This project explores the application of Variational Autoencoders (VAEs) to sequential data, such as time series or audio. Applying VAEs to sequential data presents a specific challenge: standard VAEs assume independent data points, whereas sequential data has strong temporal dependencies. To address this, Recurrent Neural Networks (RNNs) must be integrated into the VAE architecture to capture temporal context.
We replicate and experiment with two specific architectures presented in the paper A Recurrent Latent Variable Model for Sequential Data (arXiv:2008.12595). :
- VRNN (Variational Recurrent Neural Network): A model where the VAE is applied at every time step, conditioned on the RNN state.
- SRNN (Stochastic Recurrent Neural Network): A hierarchical architecture designed to better separate deterministic and stochastic information.
- The code of our experiments is available in the Experiments with VRNN.ipynb notebook, within the "experiments" folder.
- Our experiments are presented in the file "Poster (one page presentation of the project)".
- A comprehensive report of the project is also available under the name "Report DVAE project".
We conducted our experiments on a subset of the VCTK corpus, a speech dataset containing audio recordings from various English speakers. For this project, the raw waveform data (.wav) was converted into Mel-spectrograms, a standard time-frequency representation for audio processing.
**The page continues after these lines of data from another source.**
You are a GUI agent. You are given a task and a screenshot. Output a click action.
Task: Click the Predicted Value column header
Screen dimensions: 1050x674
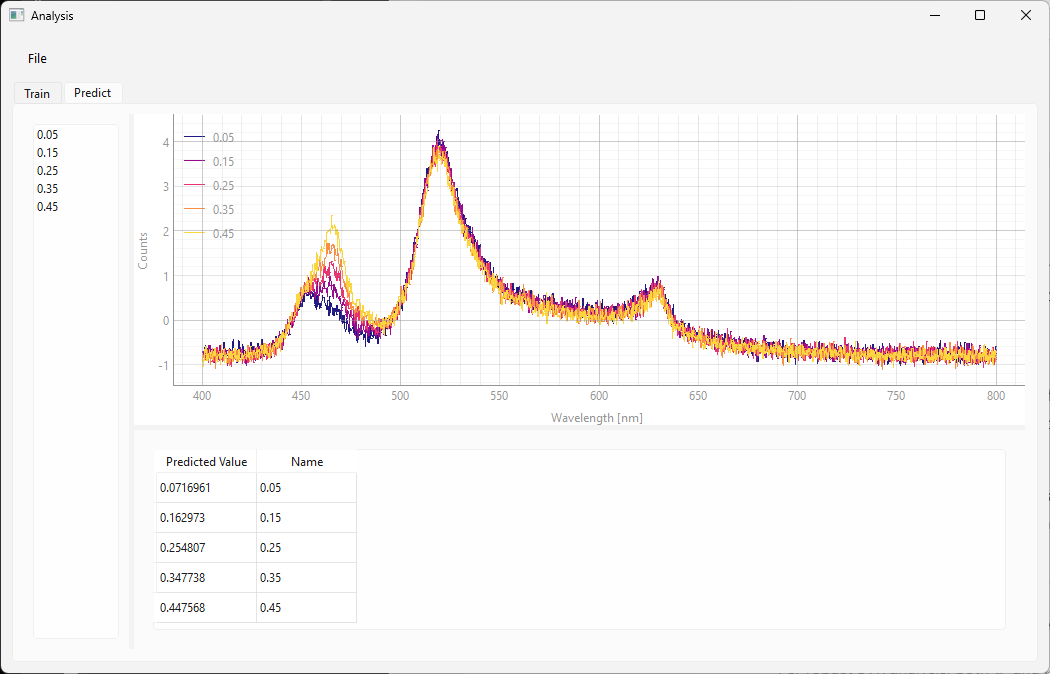pyautogui.click(x=206, y=462)
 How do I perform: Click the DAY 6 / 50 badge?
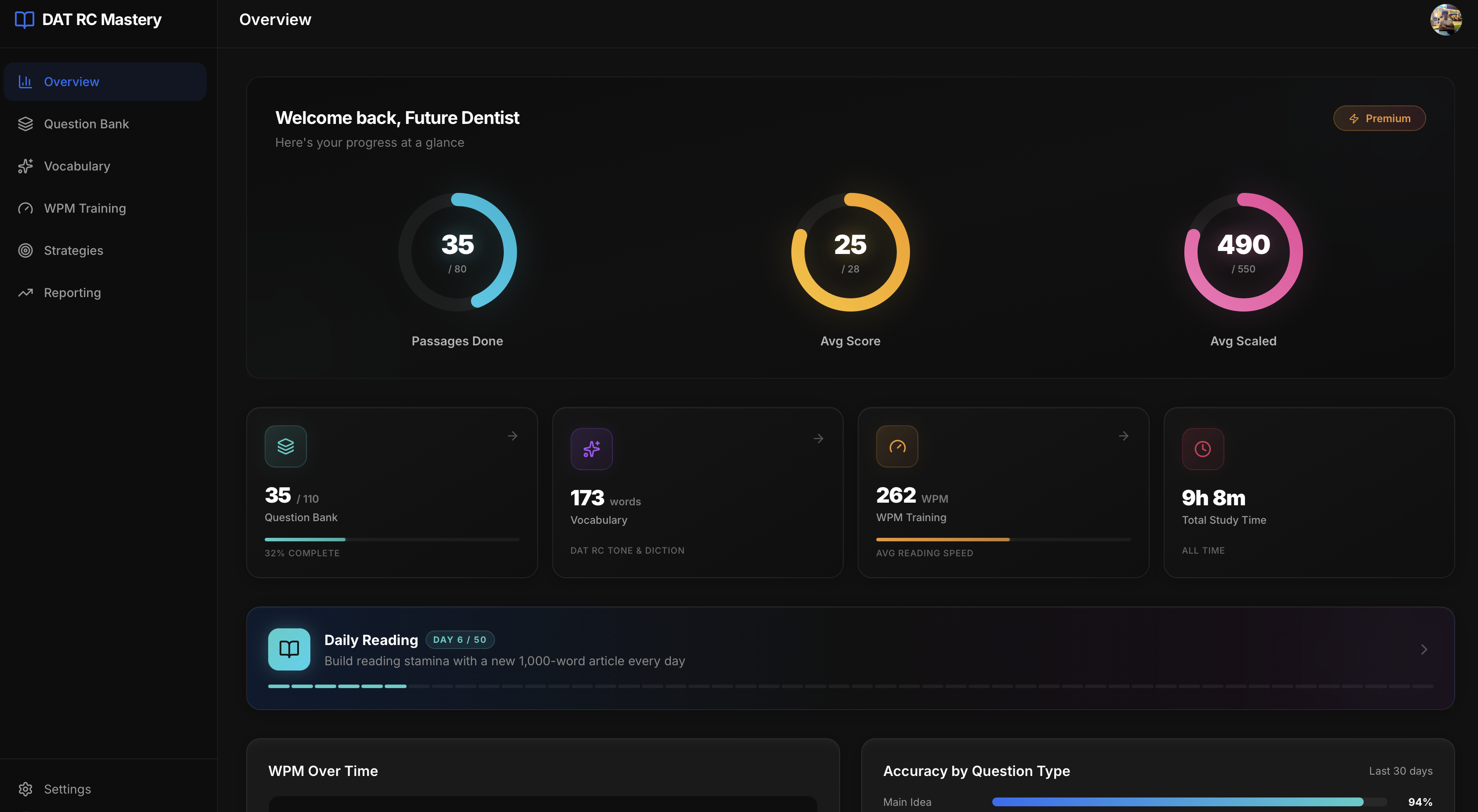[459, 639]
The primary goals of this implementation were to:
-
Re-implement Architectures: Build the VRNN and SRNN architectures from scratch using PyTorch.
-
Hyperparameter Optimization: Train models by selecting optimal parameters, with a specific focus on choice of prior distribution (Gaussian vs. Student-t), duration of the Kullback-Leibler (KL) divergence annealing phase, number of epochs and learning rate scheduling, ...
-
Reconstruction Evaluation: Assess the quality of audio reconstruction across the different architectures and priors.
-
Audio Generation: Experiment with generating audio in two modes:
-
Cold Start: Generating from scratch with no initial context.
-
Priming: Using a "warm-up" phase where the model is fed a short sequence of real data to initialize the hidden state.
-
Refinement: Analyze and refine the models and generation process to improve the intelligibility of the output audio.